Richthofen's best friend was his dog Moritz. This dog was spoilt by the whole Jasta, made a sort of unofficial mascot and according to his owner, rather liked flying at Richthofen's feet. Unfortunately he was too big to take out on long flights, planes being what they were in those days. Just like modern dogs who like to chase the postman, Moritz liked to chase large birds - triplanes, bombers, that sort of thing. He lost an ear doing this - but he destroyed the propellor.
Many aces collected bits of their 'kills' as souvenirs - number plates and other identifying pieces. Richthofen was serious about this, and his flat was decorated with plane parts. Number plates covered the walls and he had a huge chunk of engine turned into a light fitting and hung from the ceiling.
Fans were also a big part of the life of a flying ace. Richthofen had fan mail and made public appearances. One letter from a convent girl said that because she was not allowed to have his photo on her wall, she cut the face out of a photo of a convent friend and stuck Richthofen's face in the hole. Now that's devotion! But seriously, find a photo of the man in his uniform. Very cute, in a military-hero kind of way.
Richthofen had two brothers who followed him into the Air Force and became aces. Lothar was almost as good as Manfred, with 40 official kills. Another brother also made it onto the official list of aces, but near the bottom. Lothar was a different kettle of fish entirely. Manfred describes himself as a sort of hunter, who enjoys the thrill of the chase and is satisfied by it afterwards, and compares that to Lothar, whom he says is a butcher. Each of the Richthofen brothers was Freiherr and Ace in his turn, hence the presence of three Freiherr Richthofen's in the list of aces.

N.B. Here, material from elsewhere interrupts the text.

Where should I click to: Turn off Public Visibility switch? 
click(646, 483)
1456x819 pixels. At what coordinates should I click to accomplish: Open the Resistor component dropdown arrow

In July 1917, Richthofen was shot down but survived. The head wound he received changed him somewhat: photos start to show the fated-to-die look that took all the great flying aces before they died. During his recovery, he wrote his autobiography, which was published the same year in both Germany and England. This book is delightful, rather like Biggles but real. It's impossible to think of Germany as the enemy when Manfred is taking you on such an adventure through the skies. Sadly (but unsurprisingly) the original editions were doctored before publication. This seems to have been for propaganda purposes, and later translations of the text reveal that lots of Fatherland was tacked onto it. For example, after a very nasty incident, Manfred writes "and I would never go through that again", but in the 1917 editions, German and English, is added the phrase "unless the Vaterland were to ask it of me."
The controversy around Richthofen's death is still alive today. New Zealanders, part of the ANZAC forces, were on the ground shooting and a Canadian was in the air shooting. Nobody knows for sure who is responsible for the end of The Red Baron, but the Canadian ace did get a confirmed kill for it. One side of the argument says that the ground troops were too far away to shoot (and Canada is better so there) and the other side says that the angles of the bullet holes in the plane and man indicate that the ANZACs were responsible (and ANZACs are better so there). There are photos taken of his body that clearly show the bullet entry holes in question, but I don't know that that proves anything.
A factual note: the two types of plane painted red and flown by The Red Baron are the Fokker Dr I and the Albatross DIIIa. The Dr or D stands for Dreidekker, which is German for triplane.